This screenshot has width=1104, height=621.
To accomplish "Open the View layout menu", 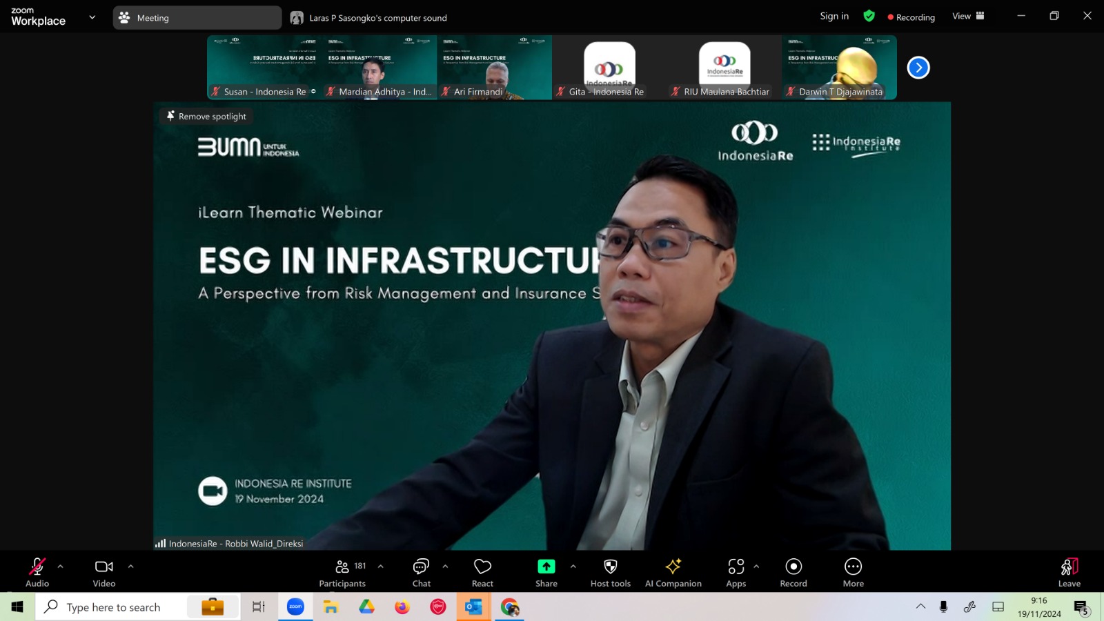I will (x=968, y=17).
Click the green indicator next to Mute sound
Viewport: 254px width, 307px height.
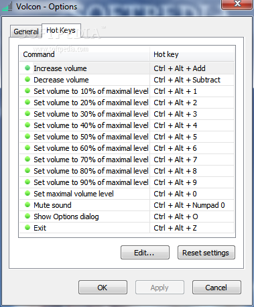coord(27,204)
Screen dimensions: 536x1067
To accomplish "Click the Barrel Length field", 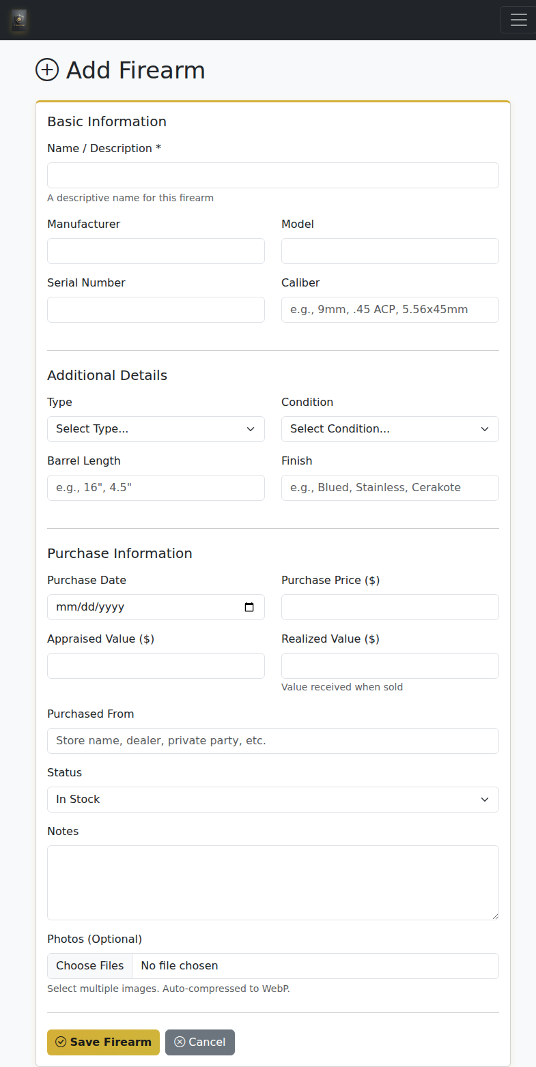I will pos(156,487).
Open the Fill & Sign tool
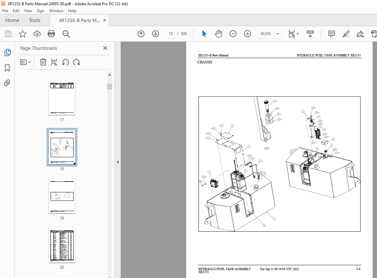Screen dimensions: 377x278 pos(360,34)

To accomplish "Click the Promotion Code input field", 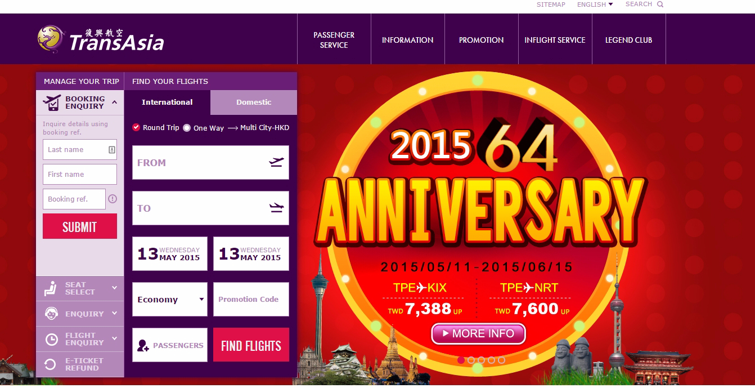I will click(251, 300).
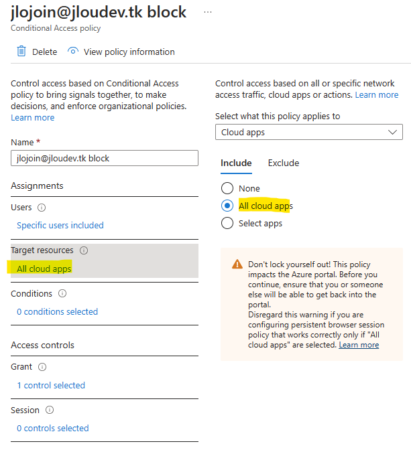The height and width of the screenshot is (454, 411).
Task: Click the info icon next to Grant
Action: [42, 367]
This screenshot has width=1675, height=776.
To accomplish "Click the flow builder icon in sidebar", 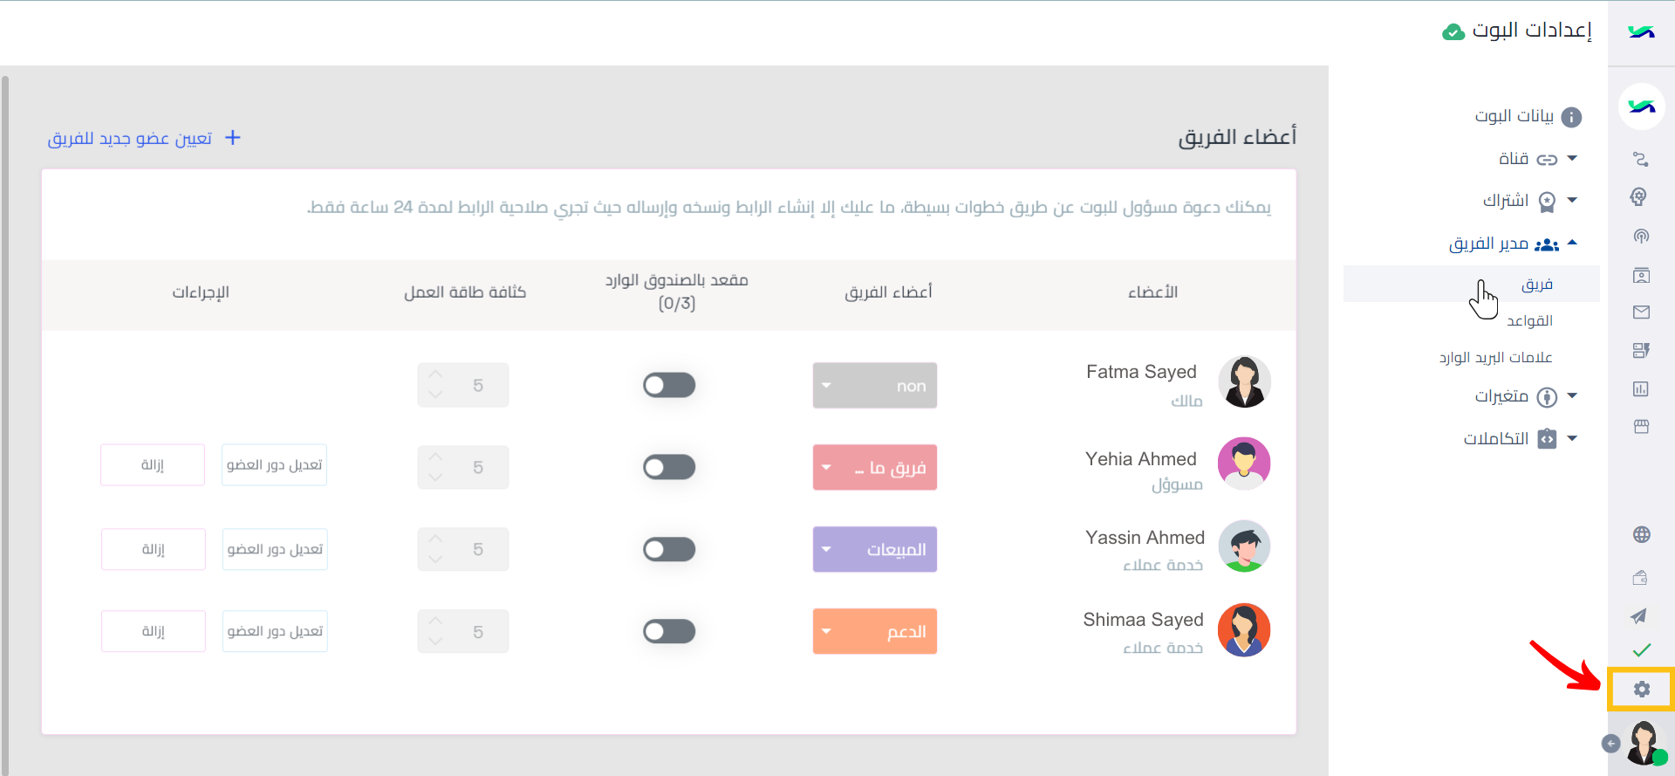I will point(1641,160).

# WORK TO BE COMPLETED:
Copy from the entries only those lines that hold the word "This".

# YOUR SOLUTION:
This screenshot has width=1104, height=621.
This screenshot has width=1675, height=776.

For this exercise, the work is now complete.